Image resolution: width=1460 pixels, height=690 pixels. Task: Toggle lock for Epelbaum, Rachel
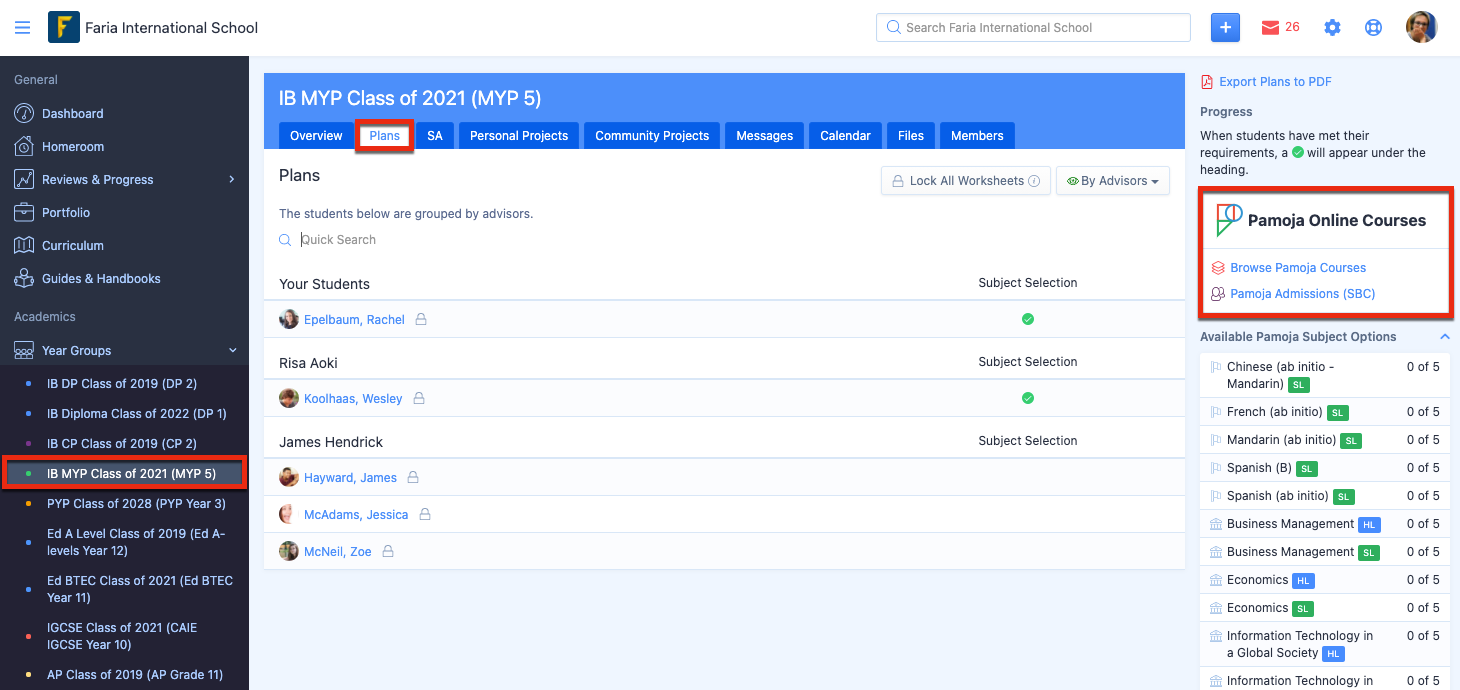coord(421,320)
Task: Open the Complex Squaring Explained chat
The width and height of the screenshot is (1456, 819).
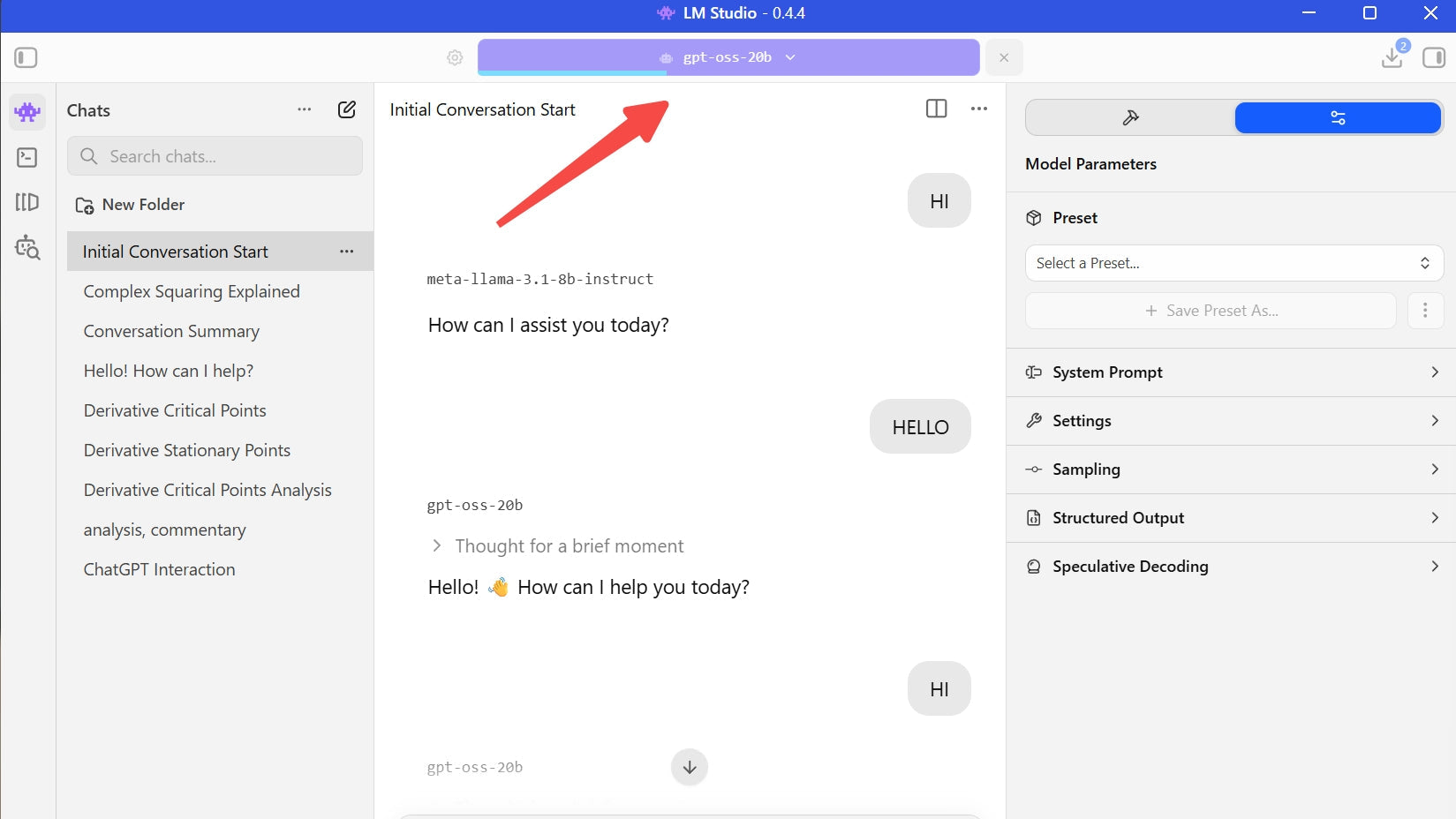Action: [x=192, y=291]
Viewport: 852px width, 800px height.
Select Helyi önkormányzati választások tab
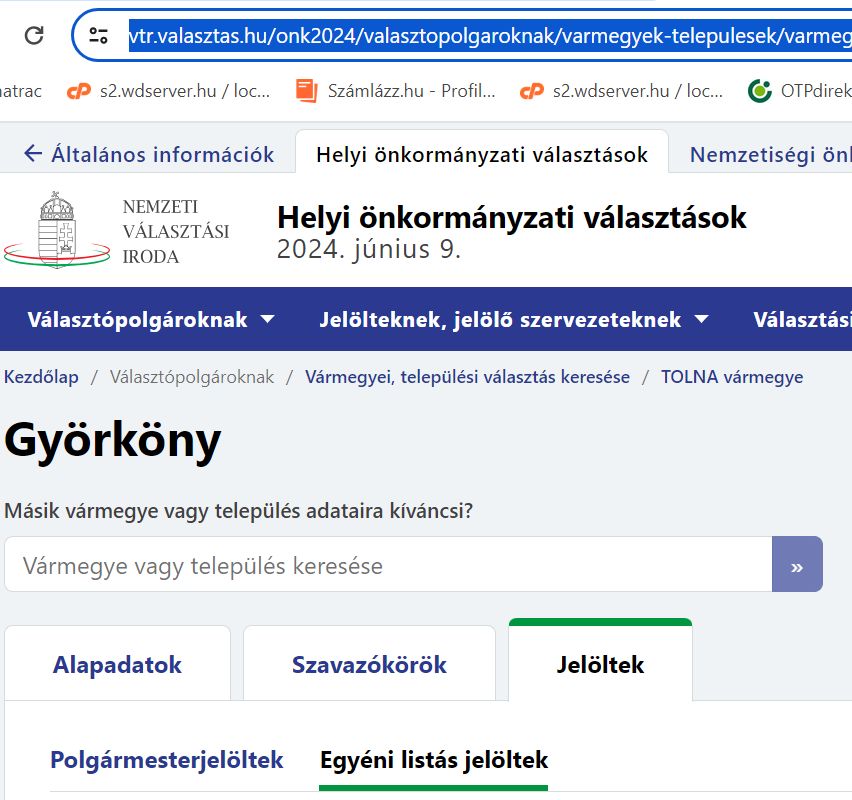coord(481,155)
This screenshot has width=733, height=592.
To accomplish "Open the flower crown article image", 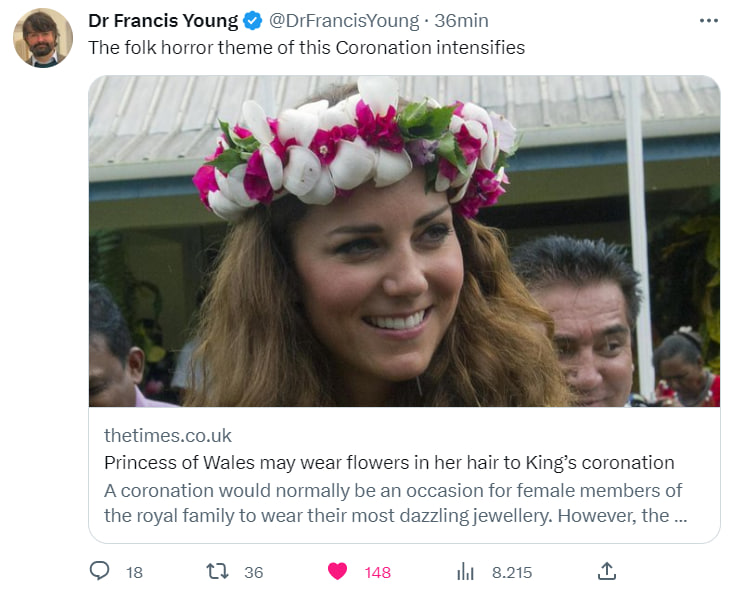I will pyautogui.click(x=404, y=241).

------------------------------------------------------------

If a line comes after the line with "Viewport: 852px width, 800px height.", it stays out; print exactly every line from the start of the entries up to and including that line, but no pictures.

:: RESULT OF THE TASK ::
Image resolution: width=1460 pixels, height=690 pixels. Task: Toggle lock for Epelbaum, Rachel
coord(421,320)
Task: Open the Complex Squaring Explained chat
The width and height of the screenshot is (1456, 819).
Action: [x=192, y=291]
Viewport: 852px width, 800px height.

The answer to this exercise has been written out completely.